Yes, I agree, I'm glad that people of the past sacrificed their dental health to build civilization to where it is now.

However, that's completely irrelevant to our food choices today. Modern agriculture is quite capable of producing foods which are more similar to foods we subsisted upon pre-agriculture. On an individual level, there's no reason for us to choose to eat grains. I suppose if everyone in society decided all at once to stop eating grains, it would cause problems, but that's unlikely; I think if society slowly shifts toward eating fewer grains, modern agriculture will be capable of adapting.

nemo|10 years ago

While agriculture has had health-effects, Jared Diamond is a quack who writes shallow fluff-anthropology and seems to take the approach of deciding on a conclusion, then go finding research to justify it.

iamsohungry|10 years ago

While I'm with you on Jared Diamond not being the best scientist, your criticism misses the mark. What you've described is part of the scientific method: you come up with a hypothesis and you test it.

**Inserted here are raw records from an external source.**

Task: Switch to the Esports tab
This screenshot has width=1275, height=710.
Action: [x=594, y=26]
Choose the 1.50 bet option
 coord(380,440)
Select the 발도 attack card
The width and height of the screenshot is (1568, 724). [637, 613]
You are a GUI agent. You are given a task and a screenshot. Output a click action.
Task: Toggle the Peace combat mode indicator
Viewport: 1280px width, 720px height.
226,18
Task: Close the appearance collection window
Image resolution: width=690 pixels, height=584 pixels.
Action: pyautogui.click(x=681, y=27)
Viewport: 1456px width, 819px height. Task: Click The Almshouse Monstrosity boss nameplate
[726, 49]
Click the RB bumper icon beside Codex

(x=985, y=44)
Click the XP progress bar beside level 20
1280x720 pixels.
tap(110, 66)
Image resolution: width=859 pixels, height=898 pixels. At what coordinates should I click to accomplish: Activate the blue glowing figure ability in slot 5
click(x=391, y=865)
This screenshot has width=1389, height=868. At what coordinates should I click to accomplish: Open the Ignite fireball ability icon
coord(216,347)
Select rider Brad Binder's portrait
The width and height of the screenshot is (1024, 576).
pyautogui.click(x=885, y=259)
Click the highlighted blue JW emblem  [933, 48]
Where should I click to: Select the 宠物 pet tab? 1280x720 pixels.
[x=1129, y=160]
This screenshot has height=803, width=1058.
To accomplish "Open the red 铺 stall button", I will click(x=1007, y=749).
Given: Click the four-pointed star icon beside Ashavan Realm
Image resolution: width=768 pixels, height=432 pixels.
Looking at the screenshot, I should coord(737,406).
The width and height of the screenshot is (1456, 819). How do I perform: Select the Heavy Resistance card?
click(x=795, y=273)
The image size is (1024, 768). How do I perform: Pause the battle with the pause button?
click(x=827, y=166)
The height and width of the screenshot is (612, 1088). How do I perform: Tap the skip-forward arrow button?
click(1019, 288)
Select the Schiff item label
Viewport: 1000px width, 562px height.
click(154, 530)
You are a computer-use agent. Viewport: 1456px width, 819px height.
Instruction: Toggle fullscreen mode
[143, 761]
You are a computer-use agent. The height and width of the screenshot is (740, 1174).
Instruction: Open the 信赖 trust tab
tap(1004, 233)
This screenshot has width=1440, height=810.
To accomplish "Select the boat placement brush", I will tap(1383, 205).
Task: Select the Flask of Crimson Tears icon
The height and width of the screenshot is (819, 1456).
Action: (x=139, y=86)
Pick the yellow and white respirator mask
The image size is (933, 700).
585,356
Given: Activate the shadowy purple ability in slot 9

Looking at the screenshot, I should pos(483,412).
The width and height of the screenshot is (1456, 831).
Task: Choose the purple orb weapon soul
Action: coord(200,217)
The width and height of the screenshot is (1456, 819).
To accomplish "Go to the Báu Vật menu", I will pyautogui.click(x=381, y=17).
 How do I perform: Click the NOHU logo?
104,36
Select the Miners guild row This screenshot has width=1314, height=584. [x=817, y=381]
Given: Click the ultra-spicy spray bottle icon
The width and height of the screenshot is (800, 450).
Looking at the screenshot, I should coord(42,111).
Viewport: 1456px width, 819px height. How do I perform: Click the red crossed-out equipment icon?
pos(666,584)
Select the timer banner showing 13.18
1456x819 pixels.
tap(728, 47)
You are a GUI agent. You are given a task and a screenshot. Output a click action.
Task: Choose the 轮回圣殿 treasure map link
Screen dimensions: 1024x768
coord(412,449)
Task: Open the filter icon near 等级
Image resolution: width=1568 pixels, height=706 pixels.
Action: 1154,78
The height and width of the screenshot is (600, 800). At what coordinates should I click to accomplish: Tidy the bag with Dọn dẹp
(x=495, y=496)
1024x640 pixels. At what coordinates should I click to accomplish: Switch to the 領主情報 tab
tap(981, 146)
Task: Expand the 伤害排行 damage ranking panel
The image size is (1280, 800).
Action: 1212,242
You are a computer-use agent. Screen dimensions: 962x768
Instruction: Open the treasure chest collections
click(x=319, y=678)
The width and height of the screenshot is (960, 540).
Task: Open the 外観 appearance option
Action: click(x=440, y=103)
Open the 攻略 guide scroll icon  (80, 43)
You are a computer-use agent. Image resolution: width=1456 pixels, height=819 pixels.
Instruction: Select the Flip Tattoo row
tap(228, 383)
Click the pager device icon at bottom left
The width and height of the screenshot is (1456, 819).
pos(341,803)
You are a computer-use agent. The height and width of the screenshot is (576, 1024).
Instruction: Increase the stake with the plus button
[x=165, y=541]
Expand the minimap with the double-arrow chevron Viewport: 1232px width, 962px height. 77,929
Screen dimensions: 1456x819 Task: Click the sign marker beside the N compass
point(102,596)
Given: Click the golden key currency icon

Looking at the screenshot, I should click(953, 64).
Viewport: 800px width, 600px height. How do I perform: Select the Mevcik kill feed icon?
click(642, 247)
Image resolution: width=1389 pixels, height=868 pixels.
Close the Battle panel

A better criticism of Jared Diamond's work would be that his work suffers from a lack of primary source evidence: he's not doing experiments or directly synthesizing actual data, he's synthesizing the results of studies. And since there's no objective way to choose which studies are relevant or evaluate the methodologies of different studies, that inevitably introduces his own bias into the process.

That said, I haven't seen any studies contradicting the claim that grains in diet are correlated with tooth decay (which is a smaller claim than the larger claims Diamond makes about health, and which I think the primary studies he cites actually support).

vacri|10 years ago

There's not a lot of good hunting along the Nile.